→ **Source document**
Tucked away in a corner of northern Durham, West Point on the Eno has served as a wildlife refuge and recreational hub for decades.

During an idyllic hike through the secluded forest, your wandering eyes might spot an American redstart flying overhead, or a damselfly fluttering across your periphery, or perhaps a redback salamander slinking near the riverbank.

But would you expect to catch a person toweling off through their bathroom window?

A new large-scale housing development called Eno Village is moving forward just a stone’s throw from the entrance to West Point on the Eno, after three years of back-and-forth between developers, the city of Durham, neighbors, and the Eno River Association (ERA). The site is on 61.5 acres of land known as Black Meadow Ridge, where D.R. Horton, one of the country’s largest home-building firms, plans to build nearly 400 townhomes and apartments. Construction is permitted on the site thanks to a 1970s-era zoning designation that has remained, despite the city recognizing the ecological significance of Black Meadow Ridge and the surrounding watershed.

Environmentalists advocated to government officials for years to rezone or purchase the site and assimilate the land into the city or state park system, but no deal ever manifested, and in 2023, Durham planning staff approved the plan for Eno Village. While the plans were allowed under existing zoning, residents raised concerns that developing the site would increase runoff and flooding that already occurs in surrounding neighborhoods (notably during Tropical Storm Chantal last year) and disrupt the ecological habitat for wildlife, including some endangered species.

Although the project is moving forward, advocacy efforts were not in vain. The ERA, a land trust and conservation nonprofit, announced in March that it had reached a settlement agreement with the developers to take ownership of and preserve 27 acres of Black Meadow Ridge. 

The new Eno Village site plan still proposes 382 units, but the development footprint is much tighter. Acquiring nearly half of the site, which includes the most environmentally sensitive parts of Black Meadow Ridge, is a win, said Ryan Fehrman, the ERA’s executive director, even if it’s still hard to watch hundreds of trees get clear-cut in the process.

“I feel it in the pit of my stomach, and I’m sure the neighbors feel the same way,” Fehrman said.

Not all the neighbors are satisfied with the results.

“There is no place for self-congratulation by those who care about the Eno,” said Jennifer Nygard, a lifelong environmental justice advocate whose mother, Margaret Nygard,  founded the organization that became the ERA. “This is still habitat loss and critical watershed loss. So much damage is now taking place, and the degradation of the river will continue once the development is in place. This is a travesty that should have been stopped.”

Fifty years before Eno Village was conceived, developers proposed a nearly identical project in Black Meadow Ridge called Foxmoor, with 412 units of housing that were planned to complement a major thoroughfare being considered in the area by the state. Folks raised concerns that the expressway, called Eno Drive, and the Foxmoor project would encroach on the Eno River watershed and cause harm to the natural ecosystem.

→ **Supplied material**
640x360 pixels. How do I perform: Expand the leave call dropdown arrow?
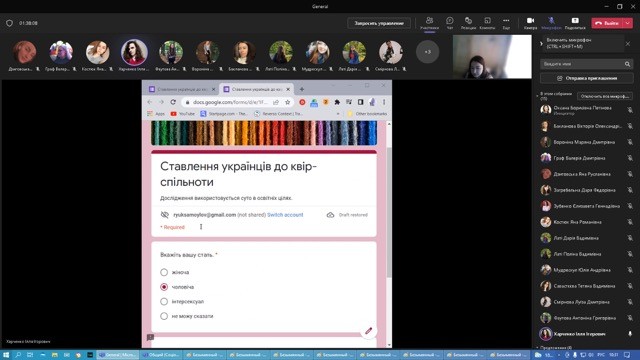click(628, 23)
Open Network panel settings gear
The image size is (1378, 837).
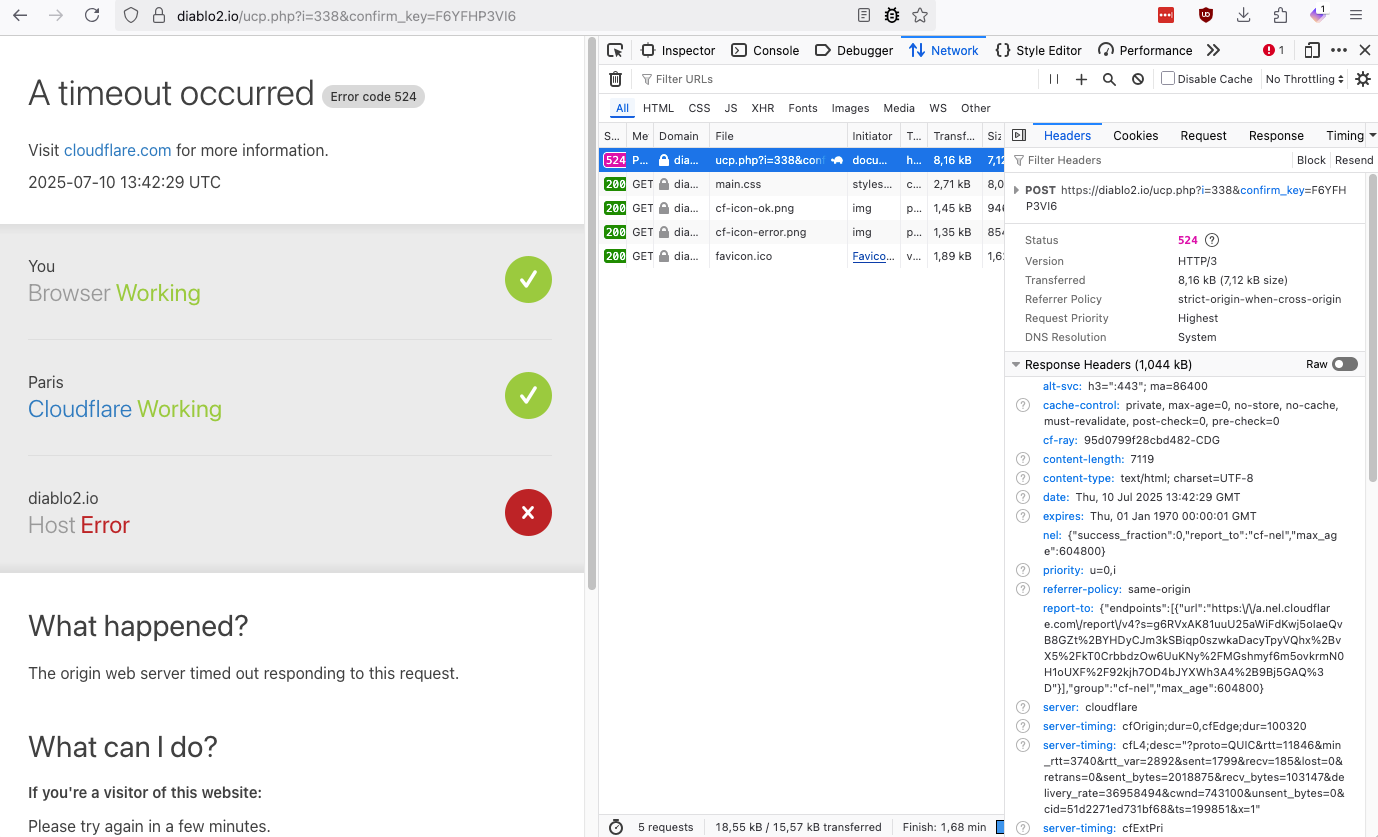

→ **Problem description**
Could you carry the Eno Village article forward from its last sentence? This material comes from a different source than the Eno Village article.

→ **Output of the exercise**
The development plans were met with swift backlash from Margaret Nygard, whose steadfast commitment to preservation earned her the nickname “Mother of the Eno,” as well as famed Durham historian Jean Bradley Anderson. Nygard and a gang of tree huggers had founded the ERA’s predecessor, the Association for the Preservation of the Eno River, Inc., just six years earlier in 1966. At the time, Rachel Carson’s seminal book Silent Spring was sweeping the country, and environmental advocates in Durham were focusing their attention on protecting the Eno, a winding 40-mile river that spans three counties and is a critical water source for the region. 

The association formed a partnership with the Nature Conservancy and successfully petitioned the U.S. Department of the Interior to issue the state’s first environmental impact statement, which effectively halted the development of Foxmoor.

Local officials from Durham and Orange counties, representatives from the state government, and members of the ERA and Nature Conservancy worked together to start acquiring property along the river for a state park. Gov. James Holshouser officially welcomed the Eno River State Park into the parks system in June 1973. 

A 2015 photo from the 36th Annual Festival for the Eno at the West Point on the Eno. Credit: Photo by Alex Boerner

Three years later, the city of Durham opened West Point on the Eno to the public. Today, at 404 acres, it is only one-tenth the size of the state park but attracts thousands of visitors a year for hiking, swimming, and activities like kids’ summer camps and the annual Festival for the Eno, the hallmark outdoor music festival celebrating its 60th anniversary later this summer.

The ERA and other community leaders successfully diverted plans for the proposed Eno Drive corridor and protected land around the river. But Black Meadow Ridge remained outside park territory, and the zoning originally permitted in anticipation of Foxmoor—6.2 dwelling units per acre—remains to this day, allowing for the development of Eno Village.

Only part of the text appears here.